The alternative queries could also include negated forms of terms appearing in the set of refinements, but not appearing in the original search query, such as:
- “jaguar -car -mac-os-x -racing -cat.”
Also, a set number of predetermined search queries selected from past user queries could also be used to precompute possible sets of refinements.
These predetermined queries would be issued and the search results would be maintained in a database for look up in response to future user search requests based on the predetermined queries.
The refined queries would be presented to the searcher along with the results of the original search.
More details on the process
The patent application delves fairly deeply into how this process works, by providing an insight into each step along the way.
It first looks at a pre-computation stage, which happens before any query is even entered into the search engine. A “precomputation engine” is described which has at least four parts:
- An Associator, which creates relevance-weighed relationships between stored queries and stored documents. The number of times a query is searched for may also play a part in the weight
- A Selector, which decides which stored documents and their stored queries should be retrieved based upon a search.
- A Regenerator, which looks at query logs, and may select stored documents based upon previous searches.
- An Inverter, which looks at cached data, and may select documents and associated queries based upon that cached data.
A query refinement system also has four parts:
- A Matcher, matches one or more of the stored documents to the actual search documents, generated by the search engine in response to a search query. Relevance scores are also created as part of the search query issuance. The matcher identifies the stored queries and assigned weights using the associations corresponding to the matched stored documents.

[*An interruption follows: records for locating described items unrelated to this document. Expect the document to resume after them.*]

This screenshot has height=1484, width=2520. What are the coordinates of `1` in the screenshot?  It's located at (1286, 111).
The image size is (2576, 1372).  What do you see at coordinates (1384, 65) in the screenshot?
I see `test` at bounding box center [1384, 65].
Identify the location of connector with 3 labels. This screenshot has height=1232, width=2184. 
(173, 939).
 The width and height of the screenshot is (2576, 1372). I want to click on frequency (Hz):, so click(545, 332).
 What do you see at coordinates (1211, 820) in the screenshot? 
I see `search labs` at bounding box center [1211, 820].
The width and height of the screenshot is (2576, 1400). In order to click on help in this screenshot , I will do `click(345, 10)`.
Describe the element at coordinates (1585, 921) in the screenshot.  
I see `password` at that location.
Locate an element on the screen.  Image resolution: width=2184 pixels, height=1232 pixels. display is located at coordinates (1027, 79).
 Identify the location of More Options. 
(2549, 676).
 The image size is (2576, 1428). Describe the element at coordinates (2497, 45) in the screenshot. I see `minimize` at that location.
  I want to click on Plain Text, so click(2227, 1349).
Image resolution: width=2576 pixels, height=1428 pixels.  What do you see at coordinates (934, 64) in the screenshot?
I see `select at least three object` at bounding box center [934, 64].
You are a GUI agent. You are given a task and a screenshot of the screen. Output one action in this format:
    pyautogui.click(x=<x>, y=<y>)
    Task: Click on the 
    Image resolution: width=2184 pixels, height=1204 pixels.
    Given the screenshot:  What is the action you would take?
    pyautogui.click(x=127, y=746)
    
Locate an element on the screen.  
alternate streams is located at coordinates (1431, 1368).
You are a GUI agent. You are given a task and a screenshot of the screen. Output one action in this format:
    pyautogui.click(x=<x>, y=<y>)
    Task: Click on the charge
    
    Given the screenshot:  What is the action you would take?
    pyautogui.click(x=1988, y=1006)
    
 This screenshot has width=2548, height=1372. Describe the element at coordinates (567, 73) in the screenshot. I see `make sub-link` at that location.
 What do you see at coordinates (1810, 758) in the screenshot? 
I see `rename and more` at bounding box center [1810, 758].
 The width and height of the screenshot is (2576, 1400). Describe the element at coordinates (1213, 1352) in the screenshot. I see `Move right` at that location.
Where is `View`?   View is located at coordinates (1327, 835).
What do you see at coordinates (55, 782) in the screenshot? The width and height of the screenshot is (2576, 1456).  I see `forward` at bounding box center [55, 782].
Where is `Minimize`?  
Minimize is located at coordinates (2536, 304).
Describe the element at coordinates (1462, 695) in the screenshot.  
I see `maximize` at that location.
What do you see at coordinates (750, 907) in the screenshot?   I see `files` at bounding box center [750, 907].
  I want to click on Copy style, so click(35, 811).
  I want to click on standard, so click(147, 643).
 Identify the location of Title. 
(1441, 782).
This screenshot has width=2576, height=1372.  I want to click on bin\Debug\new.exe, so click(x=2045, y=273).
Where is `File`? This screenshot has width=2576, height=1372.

- A Clusterer, forms one or more clusters based on term vectors formed from the terms occurring in the matched stored queries and corresponding weights. The term vectors are normalized vectors projected into multi-dimensional space, with each dimension corresponding to a term, (an individual word or a word combination). Those clusters are ranked based on the relevance scores assigned to the search documents corresponding to the matched stored documents and the number of stored documents occurring in each cluster, and the higest ranking clusters are considered potential refinement clusters.
- A Scorer, computes center-weighted term vectors, (centroids), which each represent the weighted center of the term vector of each cluster. The centroids are computed from each of the potential refinement clusters. Scores assigned to each unique search query in each of the potential refinement clusters can be based on the number of stored documents with which the search query is associated and the distance from the centroid.
- A Presenter, which identifies the substantially highest scoring search queries as one or more query refinements to the user. Details of the formulation of the search query refinements, such as the term vectors, clusters, potential refinement clusters, centroids, and scores, are kept within the query refinement engine, so that a user will only be aware of the actual suggested query refinements.
The patent application goes into more details regarding the precomputation process, the finding of candidate alternative queries through the use of search results and log file data and cached data, and how those candidates lead to actual alternative queries that are presented to a user.
I find the most interesting thing about this approach is how user data, through log files and cached information, is incorporated into results.
There are probably some hints in the document for people creating content on web sites, on how to best show up in some of these alternative results. Taking a careful look at words you think people will search for, and what appears in Google’s results for those search phrases may tell you something about how your pages will be treated by this search refinement approach.
As a disclaimer, the processes described in this patent application shows one way to achieve query refinements. There’s no guarantee that this is actually the approach used, but it’s worth looking at if you are interested in how Google might be coming up with these alternative results.